Dataset entries

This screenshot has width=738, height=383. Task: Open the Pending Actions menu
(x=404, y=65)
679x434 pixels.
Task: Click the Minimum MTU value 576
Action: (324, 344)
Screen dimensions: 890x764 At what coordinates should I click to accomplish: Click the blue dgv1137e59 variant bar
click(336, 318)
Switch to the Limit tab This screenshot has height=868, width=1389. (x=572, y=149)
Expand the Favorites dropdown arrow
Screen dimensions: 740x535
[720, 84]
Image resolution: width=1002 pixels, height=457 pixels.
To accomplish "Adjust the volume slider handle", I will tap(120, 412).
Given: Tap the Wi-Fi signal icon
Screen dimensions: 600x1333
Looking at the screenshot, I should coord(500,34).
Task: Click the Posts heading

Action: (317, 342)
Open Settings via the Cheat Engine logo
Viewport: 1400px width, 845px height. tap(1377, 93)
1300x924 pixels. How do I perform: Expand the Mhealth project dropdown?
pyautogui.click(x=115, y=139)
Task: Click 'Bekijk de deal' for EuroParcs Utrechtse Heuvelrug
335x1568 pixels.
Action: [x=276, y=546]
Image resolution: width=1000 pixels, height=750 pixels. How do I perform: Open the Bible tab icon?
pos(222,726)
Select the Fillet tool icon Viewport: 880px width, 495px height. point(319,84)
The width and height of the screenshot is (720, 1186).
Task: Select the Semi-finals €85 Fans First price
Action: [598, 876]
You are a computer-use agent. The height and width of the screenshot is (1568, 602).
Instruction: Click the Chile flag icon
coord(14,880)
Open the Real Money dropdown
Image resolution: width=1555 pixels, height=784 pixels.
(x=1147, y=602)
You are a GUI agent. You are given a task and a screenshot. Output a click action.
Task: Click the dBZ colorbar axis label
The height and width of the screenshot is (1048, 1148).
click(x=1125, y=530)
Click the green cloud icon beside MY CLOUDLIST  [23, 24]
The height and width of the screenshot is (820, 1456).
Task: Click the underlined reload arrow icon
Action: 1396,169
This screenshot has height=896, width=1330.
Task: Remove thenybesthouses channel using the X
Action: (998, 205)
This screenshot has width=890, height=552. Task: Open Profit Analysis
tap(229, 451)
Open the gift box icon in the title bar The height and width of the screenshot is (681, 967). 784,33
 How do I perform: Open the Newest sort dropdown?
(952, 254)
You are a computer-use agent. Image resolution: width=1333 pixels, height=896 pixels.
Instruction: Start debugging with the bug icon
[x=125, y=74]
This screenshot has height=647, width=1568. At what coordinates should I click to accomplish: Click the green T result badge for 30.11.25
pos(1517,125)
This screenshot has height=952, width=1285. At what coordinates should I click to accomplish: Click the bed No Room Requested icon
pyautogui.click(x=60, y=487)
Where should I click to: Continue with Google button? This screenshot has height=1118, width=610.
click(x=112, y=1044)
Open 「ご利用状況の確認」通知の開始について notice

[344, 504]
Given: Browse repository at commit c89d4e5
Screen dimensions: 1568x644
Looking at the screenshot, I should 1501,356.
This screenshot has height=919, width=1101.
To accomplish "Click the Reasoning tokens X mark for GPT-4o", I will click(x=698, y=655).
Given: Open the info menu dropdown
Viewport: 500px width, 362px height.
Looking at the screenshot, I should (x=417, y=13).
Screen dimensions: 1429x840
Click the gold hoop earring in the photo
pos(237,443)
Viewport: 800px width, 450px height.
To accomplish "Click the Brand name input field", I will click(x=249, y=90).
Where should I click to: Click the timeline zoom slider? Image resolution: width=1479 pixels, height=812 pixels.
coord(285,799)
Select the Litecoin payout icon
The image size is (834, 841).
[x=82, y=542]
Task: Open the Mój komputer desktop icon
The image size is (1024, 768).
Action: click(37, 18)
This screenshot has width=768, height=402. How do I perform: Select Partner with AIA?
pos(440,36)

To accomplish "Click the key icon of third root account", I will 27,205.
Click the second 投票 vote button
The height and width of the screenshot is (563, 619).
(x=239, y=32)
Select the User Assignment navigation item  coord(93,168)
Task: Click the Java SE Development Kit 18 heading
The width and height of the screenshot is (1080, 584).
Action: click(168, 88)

Your goal -> Return every line above that contains the word "computer".

The completed task ->
You are a computer-use agent. The height and width of the screenshot is (1568, 602).
You are a computer-use agent. Image resolution: width=1333 pixels, height=896 pixels.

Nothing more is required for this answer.